The disruption stems from an enforcement action by the Federal Competition and Consumer Protection Commission, which extended its DEON Consumer Lending Regulations to cover telecom airtime credit services.
The FCCPC introduced the regulations in response to documented consumer harm from predatory digital lending applications, a problem the industry acknowledges was real.
The dispute is over whether airtime credit, a telecom service already regulated by the NCC, falls within that framework. Industry stakeholders contend the FCCPC bypassed the mandatory Regulatory Impact Assessment required by the Presidential Enabling Business Environment Council before intervening in a market estimated at N300-400 billion annually.
The filing illustrates a pattern that emerges when regulatory uncertainty hits a single market within a multi-country portfolio. Investment does not leave visibly; instead, it redirects to geographies with a more predictable regulatory framework.
The broader data tells a consistent story.
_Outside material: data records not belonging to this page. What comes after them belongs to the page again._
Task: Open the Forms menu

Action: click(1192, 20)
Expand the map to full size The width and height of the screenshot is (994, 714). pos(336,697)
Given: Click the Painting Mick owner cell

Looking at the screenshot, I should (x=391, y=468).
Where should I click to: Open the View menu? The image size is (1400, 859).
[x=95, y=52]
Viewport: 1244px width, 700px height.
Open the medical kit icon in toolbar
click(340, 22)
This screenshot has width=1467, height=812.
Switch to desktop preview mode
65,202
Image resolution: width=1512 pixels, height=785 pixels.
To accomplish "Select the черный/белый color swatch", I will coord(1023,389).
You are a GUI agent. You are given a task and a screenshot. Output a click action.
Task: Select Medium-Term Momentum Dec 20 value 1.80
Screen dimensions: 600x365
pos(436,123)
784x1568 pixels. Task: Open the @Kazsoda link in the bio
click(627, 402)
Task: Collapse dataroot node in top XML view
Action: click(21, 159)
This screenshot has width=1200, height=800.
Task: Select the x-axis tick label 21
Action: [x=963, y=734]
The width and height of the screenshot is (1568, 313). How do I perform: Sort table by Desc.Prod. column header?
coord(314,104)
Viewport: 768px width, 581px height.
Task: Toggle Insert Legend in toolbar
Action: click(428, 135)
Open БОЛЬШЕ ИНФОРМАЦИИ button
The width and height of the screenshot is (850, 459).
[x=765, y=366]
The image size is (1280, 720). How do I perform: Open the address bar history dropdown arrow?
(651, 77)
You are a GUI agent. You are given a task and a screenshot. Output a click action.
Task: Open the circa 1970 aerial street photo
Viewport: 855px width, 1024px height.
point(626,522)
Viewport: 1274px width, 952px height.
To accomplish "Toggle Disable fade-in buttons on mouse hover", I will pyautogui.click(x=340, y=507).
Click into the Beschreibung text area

According to the National Bureau of Statistics, foreign capital inflows into Nigeria’s telecom sector fell from $80.78 million to $7.24 million in Q1 2026.
ALTON chairman Gbenga Adebayo has disclosed that mobile operators invested N2.13 trillion in capital expenditure in 2025 and earmarked N1.86 trillion for 2026.
He warned in April that a market with unclear regulatory jurisdiction will struggle to attract long-term investment.
President Tinubu told the warned that Nigeria is targeting $20 billion in foreign direct investment. That ambition depends on whether the regulatory environment provides the certainty institutional investors require before committing multi-year capital.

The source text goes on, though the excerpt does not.